Segment Start: Material provided

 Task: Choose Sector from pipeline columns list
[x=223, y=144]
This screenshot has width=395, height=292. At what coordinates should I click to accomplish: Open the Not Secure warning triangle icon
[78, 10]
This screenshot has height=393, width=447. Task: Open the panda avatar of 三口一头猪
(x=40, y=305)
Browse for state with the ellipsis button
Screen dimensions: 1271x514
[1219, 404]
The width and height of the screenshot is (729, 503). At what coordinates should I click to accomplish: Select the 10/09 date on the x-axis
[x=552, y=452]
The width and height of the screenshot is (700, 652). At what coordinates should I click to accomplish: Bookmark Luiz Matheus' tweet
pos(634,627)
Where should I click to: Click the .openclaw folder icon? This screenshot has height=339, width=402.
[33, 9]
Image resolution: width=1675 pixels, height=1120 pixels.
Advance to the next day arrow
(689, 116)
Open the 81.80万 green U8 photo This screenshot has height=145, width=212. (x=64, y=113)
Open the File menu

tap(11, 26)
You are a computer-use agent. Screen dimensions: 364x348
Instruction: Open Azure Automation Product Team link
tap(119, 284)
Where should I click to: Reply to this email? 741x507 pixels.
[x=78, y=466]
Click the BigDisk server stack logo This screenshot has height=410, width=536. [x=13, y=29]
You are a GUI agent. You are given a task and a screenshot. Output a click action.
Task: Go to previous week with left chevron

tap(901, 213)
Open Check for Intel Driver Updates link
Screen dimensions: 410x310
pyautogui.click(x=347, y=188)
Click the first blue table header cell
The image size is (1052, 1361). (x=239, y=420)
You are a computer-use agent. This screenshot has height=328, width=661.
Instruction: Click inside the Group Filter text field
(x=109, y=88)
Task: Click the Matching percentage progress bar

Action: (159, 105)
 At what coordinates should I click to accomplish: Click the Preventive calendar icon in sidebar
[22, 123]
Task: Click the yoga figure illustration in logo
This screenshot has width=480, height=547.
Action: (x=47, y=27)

Segment End: Material provided

- [Problem to solve]
The records above are to be copied in full, exactly as written.

- [Solution to this task]
 Task: Choose Sector from pipeline columns list
[x=223, y=144]
This screenshot has width=395, height=292. At what coordinates should I click to accomplish: Open the Not Secure warning triangle icon
[78, 10]
This screenshot has height=393, width=447. Task: Open the panda avatar of 三口一头猪
(x=40, y=305)
Browse for state with the ellipsis button
Screen dimensions: 1271x514
[1219, 404]
The width and height of the screenshot is (729, 503). At what coordinates should I click to accomplish: Select the 10/09 date on the x-axis
[x=552, y=452]
The width and height of the screenshot is (700, 652). At what coordinates should I click to accomplish: Bookmark Luiz Matheus' tweet
pos(634,627)
Where should I click to: Click the .openclaw folder icon? This screenshot has height=339, width=402.
[33, 9]
Image resolution: width=1675 pixels, height=1120 pixels.
Advance to the next day arrow
(689, 116)
Open the 81.80万 green U8 photo This screenshot has height=145, width=212. (x=64, y=113)
Open the File menu

tap(11, 26)
You are a computer-use agent. Screen dimensions: 364x348
Instruction: Open Azure Automation Product Team link
tap(119, 284)
Where should I click to: Reply to this email? 741x507 pixels.
[x=78, y=466]
Click the BigDisk server stack logo This screenshot has height=410, width=536. [x=13, y=29]
You are a GUI agent. You are given a task and a screenshot. Output a click action.
Task: Go to previous week with left chevron

tap(901, 213)
Open Check for Intel Driver Updates link
Screen dimensions: 410x310
pyautogui.click(x=347, y=188)
Click the first blue table header cell
The image size is (1052, 1361). (x=239, y=420)
You are a computer-use agent. This screenshot has height=328, width=661.
Instruction: Click inside the Group Filter text field
(x=109, y=88)
Task: Click the Matching percentage progress bar

Action: (159, 105)
 At what coordinates should I click to accomplish: Click the Preventive calendar icon in sidebar
[22, 123]
Task: Click the yoga figure illustration in logo
This screenshot has width=480, height=547.
Action: (x=47, y=27)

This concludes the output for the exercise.